◆ **TASK DATA**:
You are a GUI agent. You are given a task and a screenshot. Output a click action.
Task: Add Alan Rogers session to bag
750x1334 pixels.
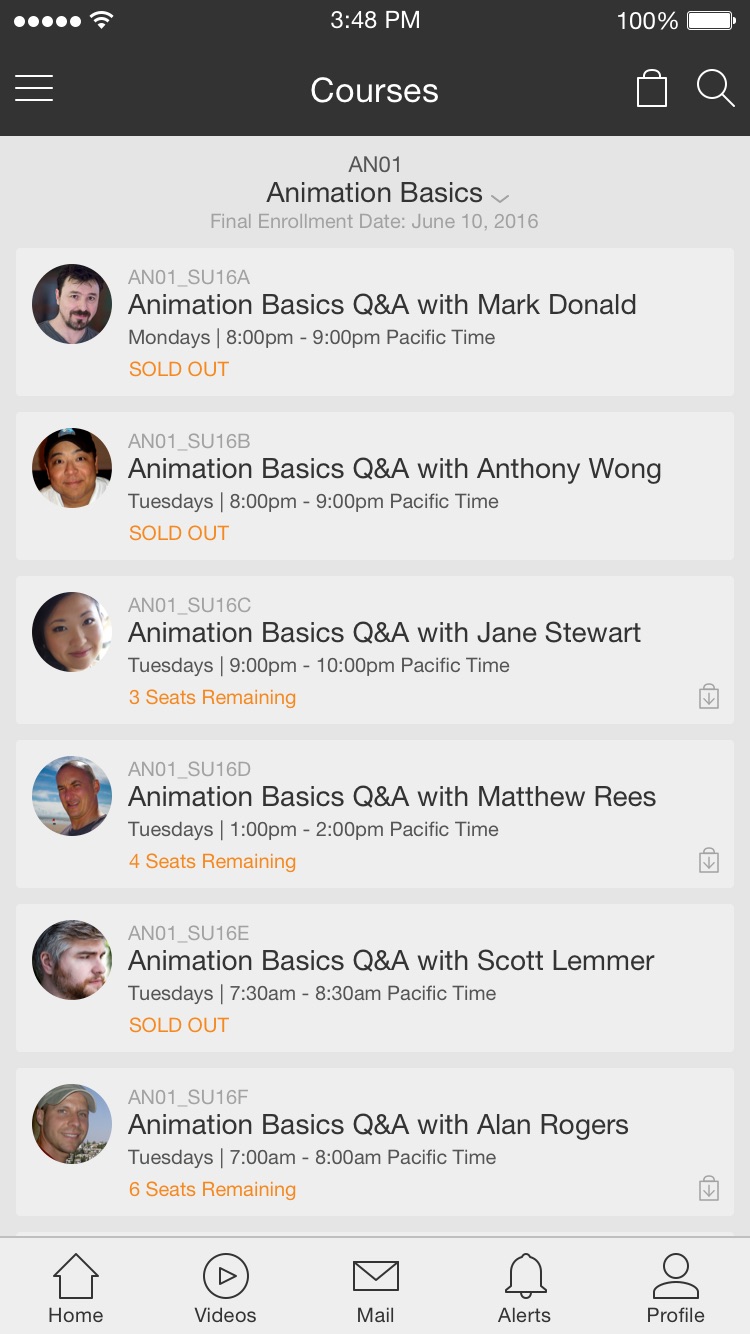[x=709, y=1188]
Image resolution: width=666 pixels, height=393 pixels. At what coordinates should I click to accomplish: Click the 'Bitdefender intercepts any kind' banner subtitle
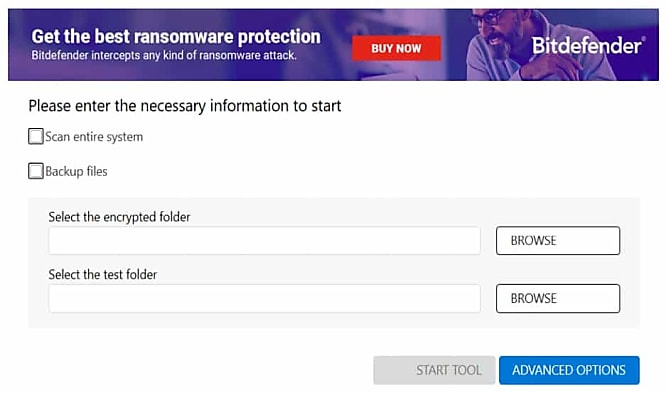pyautogui.click(x=164, y=55)
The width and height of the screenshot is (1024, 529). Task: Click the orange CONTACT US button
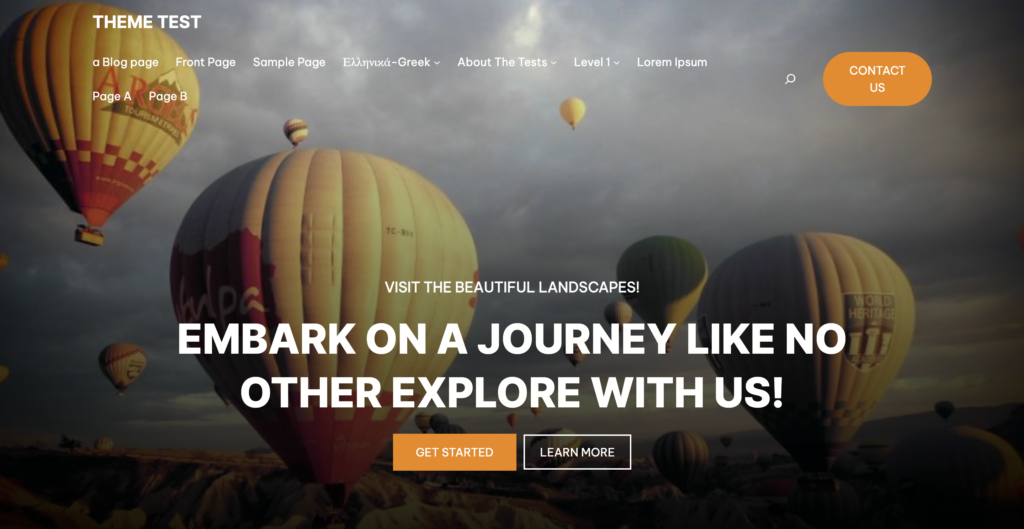[877, 79]
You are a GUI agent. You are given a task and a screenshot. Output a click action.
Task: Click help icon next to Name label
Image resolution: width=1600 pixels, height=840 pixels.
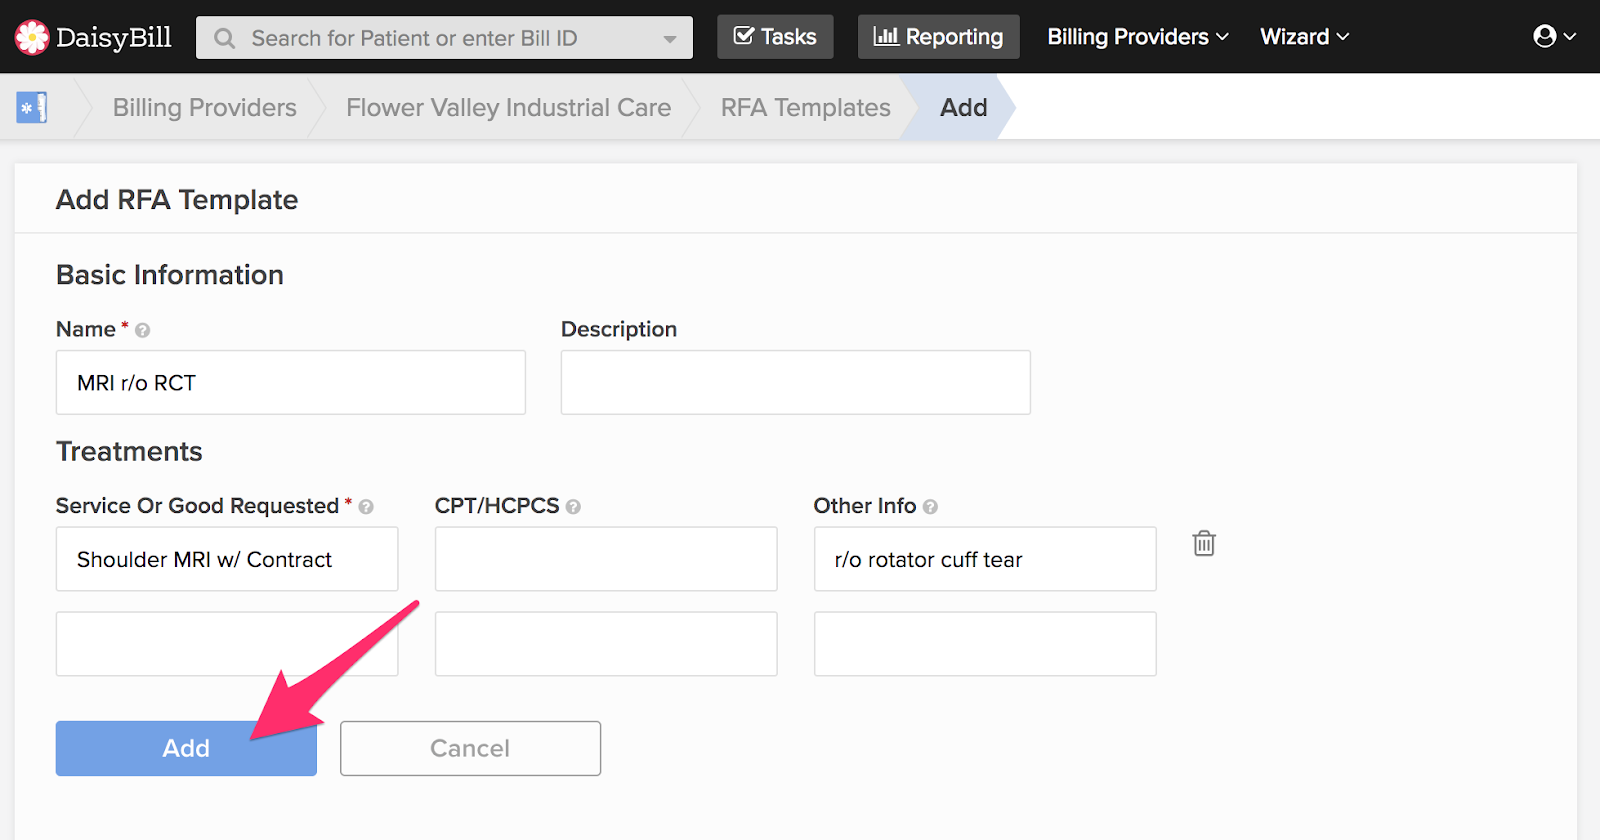(x=143, y=330)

◆ **WHAT YOU NEED TO DO**: Format the lines above as a Markdown table with the columns No. and Line, numbering each row and skipping blank lines. Leave the pictures out of the answer.

◆ **ANSWER TO THIS TASK**:
| No. | Line |
|---|---|
| 1 | You are a GUI agent. You are given a task and a screenshot. Output a click action. |
| 2 | Task: Add Alan Rogers session to bag |
| 3 | 750x1334 pixels. |
| 4 | [x=709, y=1188] |
| 5 | Image resolution: width=666 pixels, height=393 pixels. At what coordinates should I click to accomplish: Click the 'Bitdefender intercepts any kind' banner subtitle |
| 6 | pyautogui.click(x=164, y=55) |
| 7 | The width and height of the screenshot is (1024, 529). Task: Click the orange CONTACT US button |
| 8 | [877, 79] |
| 9 | You are a GUI agent. You are given a task and a screenshot. Output a click action. |
| 10 | Task: Click help icon next to Name label |
| 11 | Image resolution: width=1600 pixels, height=840 pixels. |
| 12 | (x=143, y=330) |